Ebrei 3,1-6
Perciò, fratelli santi, voi che siete partecipi di una vocazione celeste, prestate attenzione a Gesù, l’apostolo e sommo sacerdote della fede che noi professiamo, il quale è degno di fede per colui che l’ha costituito tale, come lo fu anche Mosè in tutta la sua casa. Ma, in confronto a Mosè, egli è stato giudicato degno di una gloria tanto maggiore quanto l’onore del costruttore della casa supera quello della casa stessa. Ogni casa infatti viene costruita da qualcuno; ma colui che ha costruito tutto è Dio. In verità Mosè fu degno di fede in tutta la sua casa come servitore, per dare testimonianza di ciò che doveva essere annunciato più tardi. Cristo, invece, lo fu come figlio, posto sopra la sua casa. E la sua casa siamo noi, se conserviamo la libertà e la speranza di cui ci vantiamo.
Bella l’espressione “fratelli santi” per indicare coloro che, per la fede, accolgono Gesù come “colui che santifica”, facendosi nostro fratello, in tutto simile a noi (2,11ss), affinché anche noi condividiamo la sua condizione “celeste”. Per questo rispondere alla vocazione cristiana significa avere Gesù come il centro unificante della nostra attenzione, come orientamento di fondo del movimento della nostra vita: significa accoglierlo come l’inviato degno di fede (l’apostolo), credere al suo vangelo e affidarci a Lui, perché ci conduca alla piena comunione con il Padre. Molto più dello stesso Mosè, che Dio costituì per il suo popolo come il suo fedele portavoce. Quando per invidia sua sorella Maria e suo fratello Aronne osarono mettere in dubbio la sua autorità di intermediario della parola di Dio, il Signore stesso li convocò all’ingresso dalla tenda del convegno e in una colonna di nube disse loro: “Ascoltate le mie parole! Se ci sarà un vostro profeta, io, il Signore, in visione a lui mi rivelerò, in sogno parlerò con lui. Non così per il mio servo Mosè: egli è l’uomo di fiducia in tutta la mia casa. Bocca a bocca parlo con lui, in visione e non con enigmi ed egli guarda l’immagine del Signore. Perché non avete temuto di parlare contro il mio servo Mosè?” (Nm 12,6-8). Eppure l’autorità di Gesù è ancora maggiore di quella di Mosè:
1. perché non è, come lui, semplicemente “servo”, ma Figlio al quale la casa appartiene;
2. perché non parla di quello che si compirà in futuro, ma di ciò che in Lui già si è realizzato;
3. perché non gli è affidato semplicemente ciò che si svolge “nella” casa, ma “sopra” la casa, nei cieli, meta finale del cammino dei credenti.
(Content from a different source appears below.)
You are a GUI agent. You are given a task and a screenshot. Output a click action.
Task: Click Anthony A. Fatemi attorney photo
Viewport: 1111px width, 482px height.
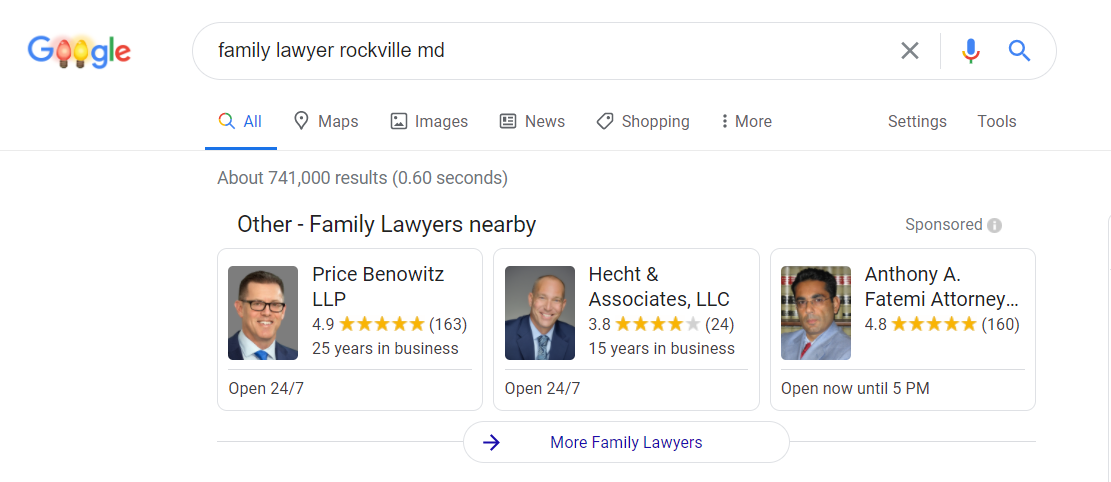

Essere dunque la “casa” di Gesù, significa non perdere mai ciò che ci costituisce suoi fratelli “santi”: la libertà filiale e la speranza che ci è stata regalata, anche in mezzo alle prove della vita, quelle che Gesù ha condiviso in tutto, fino alla morte, per noi, nel pieno abbandono fiducioso nella mani di Dio.